[WHAT THE TASK ASKS] Please recast the data from the line containing "Where should I click to: Click" through the end of the data as a Markdown table with the columns Row and Text, numbering each line and skipping blank lines. Leave the pictures out.

[LISTED RECORDS]
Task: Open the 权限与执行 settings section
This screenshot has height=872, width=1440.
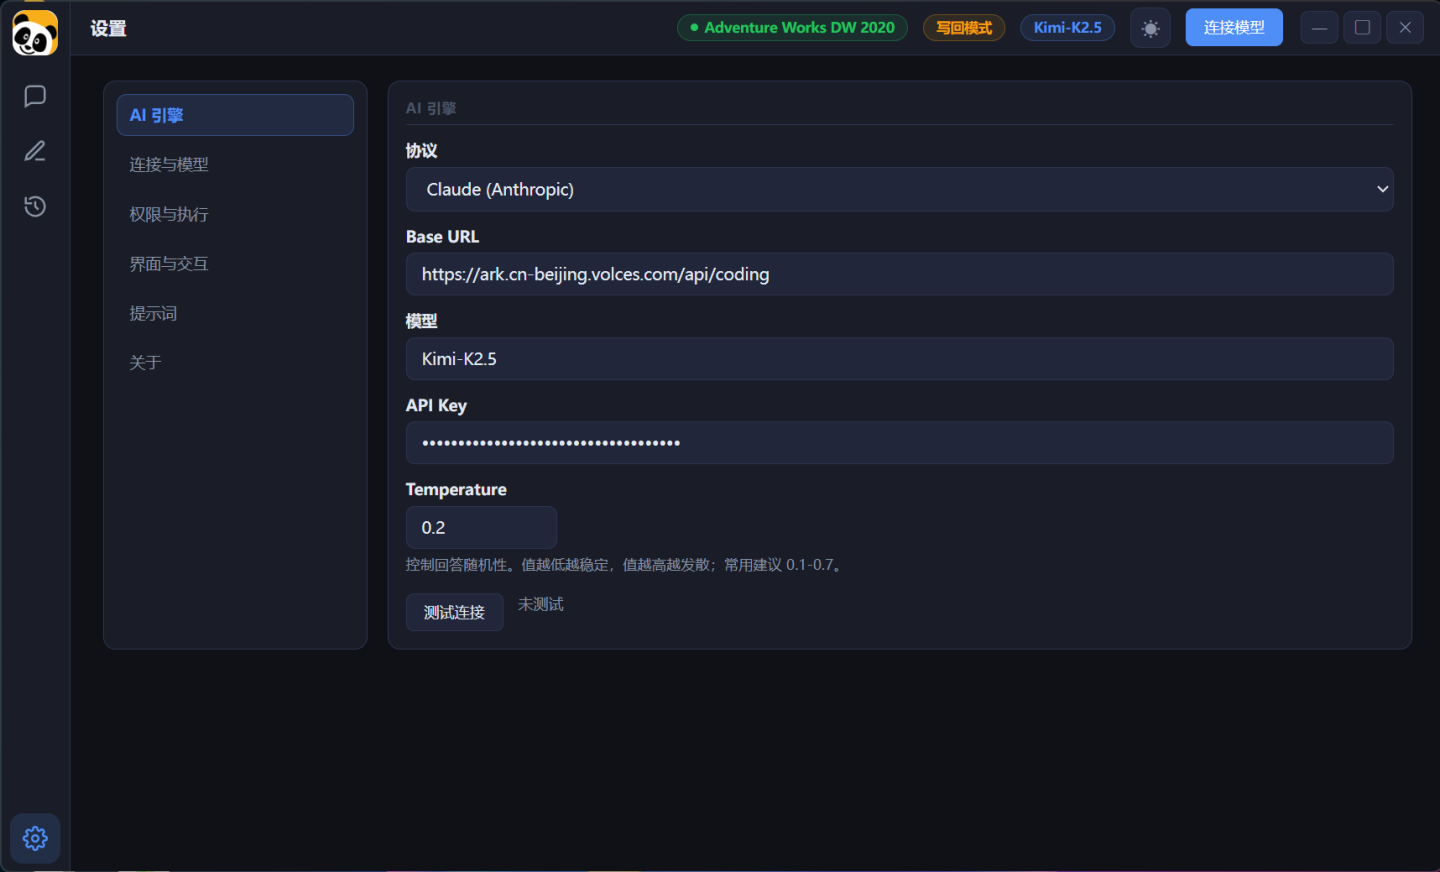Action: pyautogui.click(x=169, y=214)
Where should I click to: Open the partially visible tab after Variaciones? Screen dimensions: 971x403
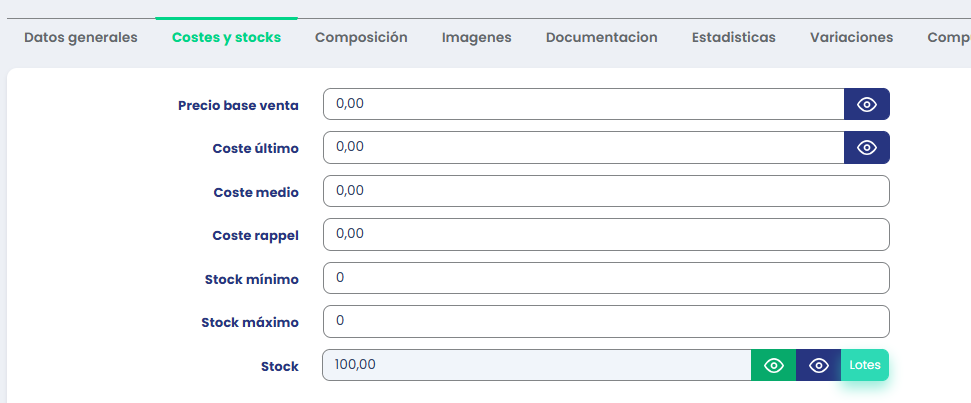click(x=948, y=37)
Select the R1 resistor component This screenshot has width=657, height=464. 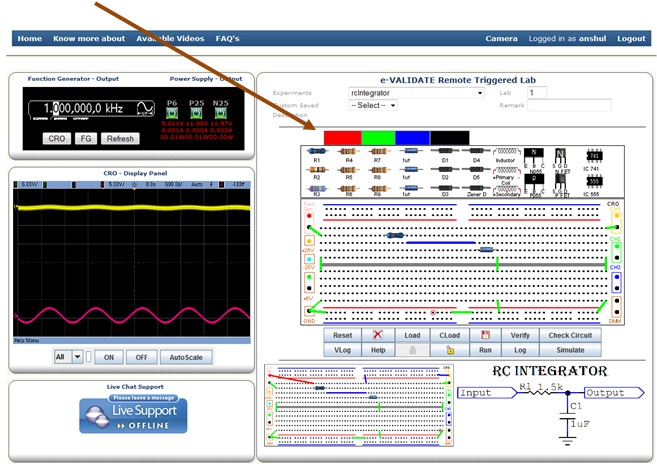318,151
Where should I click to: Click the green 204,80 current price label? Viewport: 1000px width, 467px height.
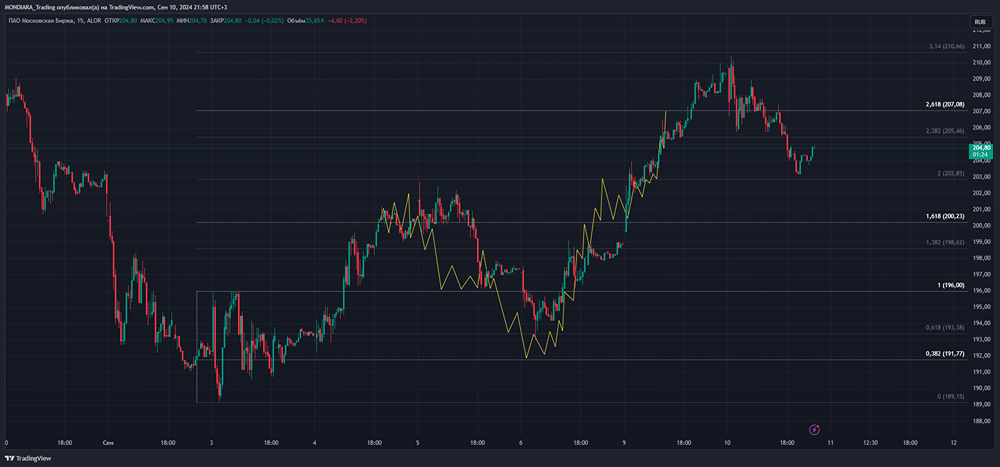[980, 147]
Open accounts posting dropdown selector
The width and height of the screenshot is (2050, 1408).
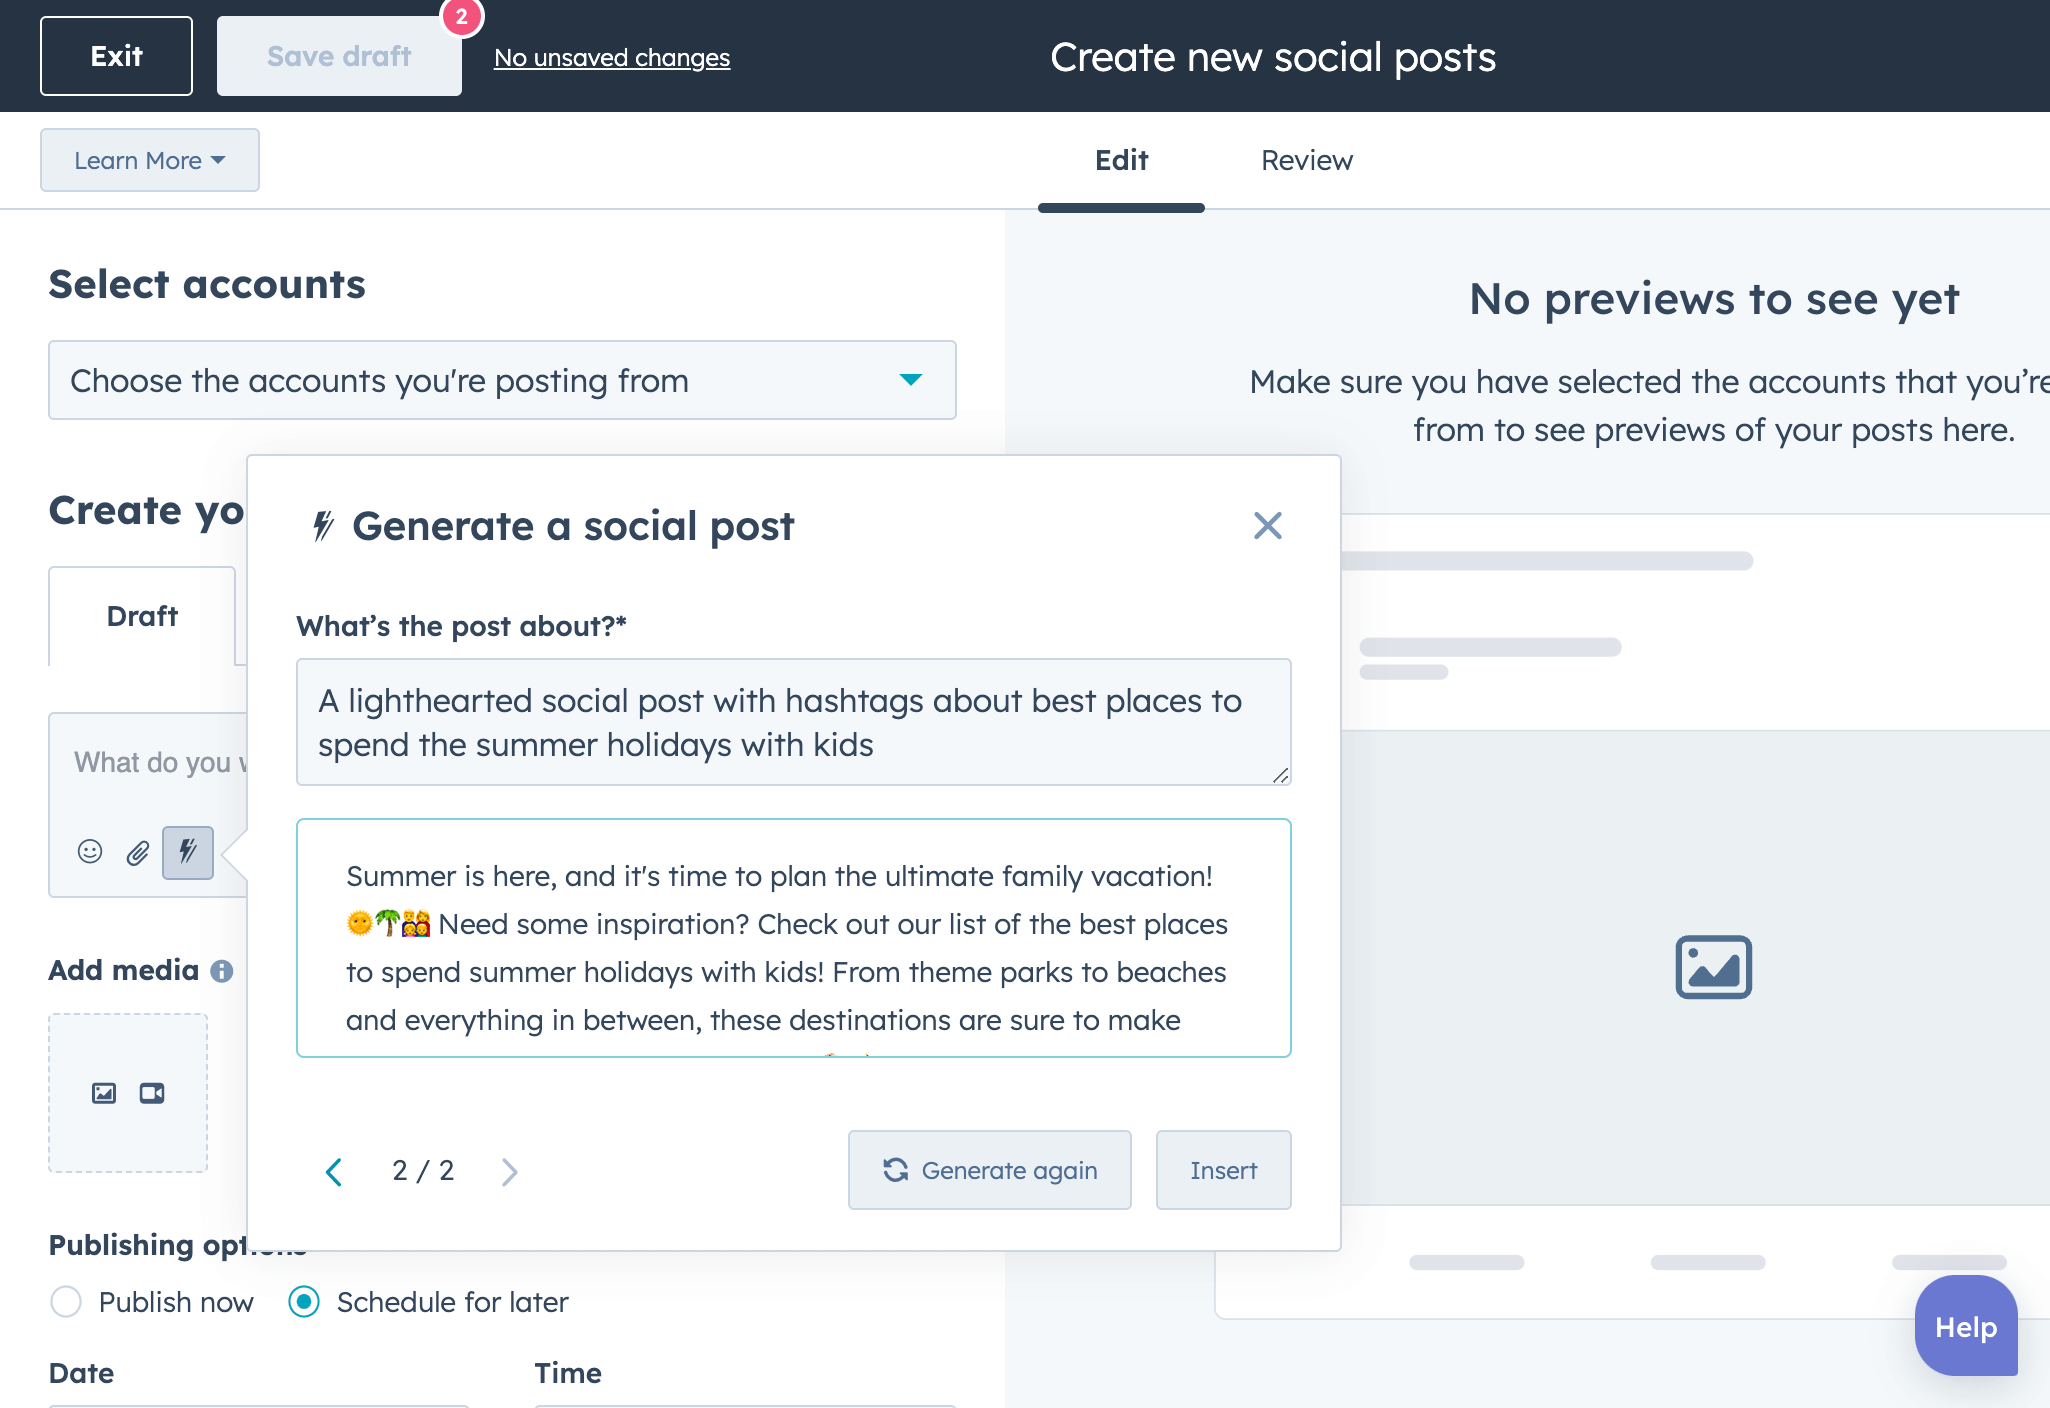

[WORKED ANSWER]
| Row | Text |
|---|---|
| 1 | Where should I click to: Click the green 204,80 current price label? Viewport: 1000px width, 467px height. |
| 2 | [980, 147] |
| 3 | Open accounts posting dropdown selector |
| 4 | The width and height of the screenshot is (2050, 1408). |